▸ TEXT SECTION:
--------------------------------------------------

JA8. Learning Journal 8

Statement¶

Your learning journal entry must be a reflective statement that considers the following questions:

1. Describe what you did¶

This was the last week of this course; It was about crawling architecture, website indexing, and link analysis. I started the week by reading the required reading and taking notes and then watched some additional YouTube videos. I also did the discussion assignment, and review quiz, and prepared for the final exam.

2. Describe your reactions to what you did¶

The topic of this week is an extension of what we learned in the previous week and a recap of the entire page. It was interesting to learn about the architecture of crawlers and how they work; the different data structures used in these systems and the reasons behind choosing them.

3. Describe any feedback you received or any specific interactions you had. Discuss how they were helpful¶

I did not receive any feedback that was worth mentioning.

4. Describe your feelings and attitudes¶

The topic is very complex but interesting; there aren’t many crawlers in the world, and the few ones that exist took years and years of man-hours to build; that’s what I say to myself when I look back at the course complexity knowing that I did not understand everything. I think it is fair to just understand the basics and leave the details to new learning experiences in life; if I ever had one.

5. Describe what you learned¶

The week started with talking about the architecture of crawlers, the must-have and should-have aspects of a crawler; the crawling process is defined as traversing the web graph, and the Mercator crawler was set as the reference architecture in the book; the URL Frontier, Host Splitter, DNS resolution and Distributed crawlers were discussed in detail. Distributed indexing and the way to partition such indexes (either by terms or by hosts) were also discussed. The connectivity server which is a server that answers queries about the in and out links of a page was also discussed (Manning et al., 2009, Chapter 20: Web Crawling and Indexes).

--------------------------------------------------

▸ PROVIDED RECORDS:
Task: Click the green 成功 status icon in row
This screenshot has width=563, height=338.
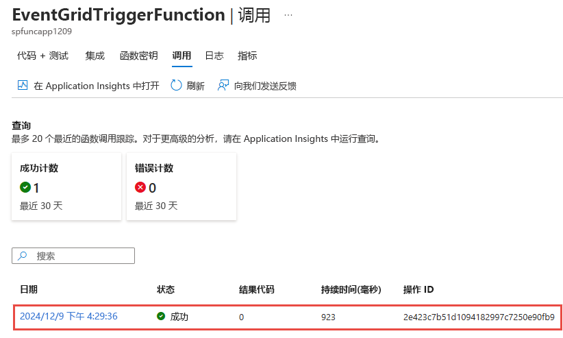Action: pyautogui.click(x=161, y=316)
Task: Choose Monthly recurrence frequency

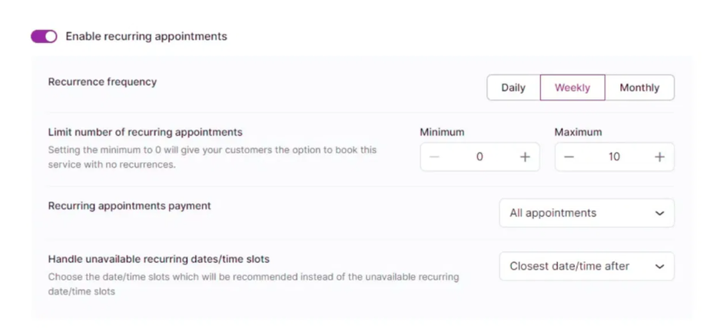Action: (639, 88)
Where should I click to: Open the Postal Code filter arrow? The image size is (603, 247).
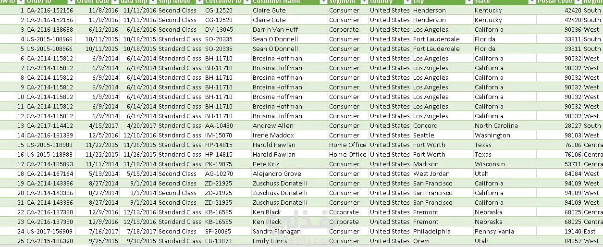(578, 2)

--------------------------------------------------

▸ TASK DETAILS: Please continue the learning journal entry on web crawling and indexing from the point where it stops.

▸ EXERCISE RESPONSE:
The last chapter in the book started to talk about the process of link analysis, and how it is used in citation analysis and web crawling. The web graph was re-visited, link spam, anchor text terms, PageRank, random walks and teleportation while surfing the web, hubs and authorities, Markov chains and matrix, and selecting a subset of pages in response to a query were also discussed (Manning et al., 2009, Chapter 21: Link Analysis).

6. What surprised me or caused me to wonder?¶

I was surprised by how the book looked at surfing the web as a matrix of probabilities and then following the user journey; I have never thought of it this way; Also the ideas of random walks and teleportation were interesting.

7. What happened that felt particularly challenging? Why was it challenging for me?¶

The Markov chains and matrix were complex topics. Although I got the main idea behind them, the math was not clear to me. Also, the math behind computing the PageRank was also challenging.

8. What skills and knowledge do I recognize that I am gaining?¶

As a web developer, I think I gained a lot of knowledge about crawlers, data structures, and the algorithms that are used in the realm of information retrieval. The most interesting part was the quantification of the user journey through the web graph, which may help me in planning and executing my user experience research later.

9. What am I realizing about myself as a learner?¶

I think I am not good at math, every time I face a topic that involves math, I feel that my mind is shifting away and I read the text while ignoring the math. Part of it is because I’ll never memorize this math and if I ever needed it, I’ll just look it up.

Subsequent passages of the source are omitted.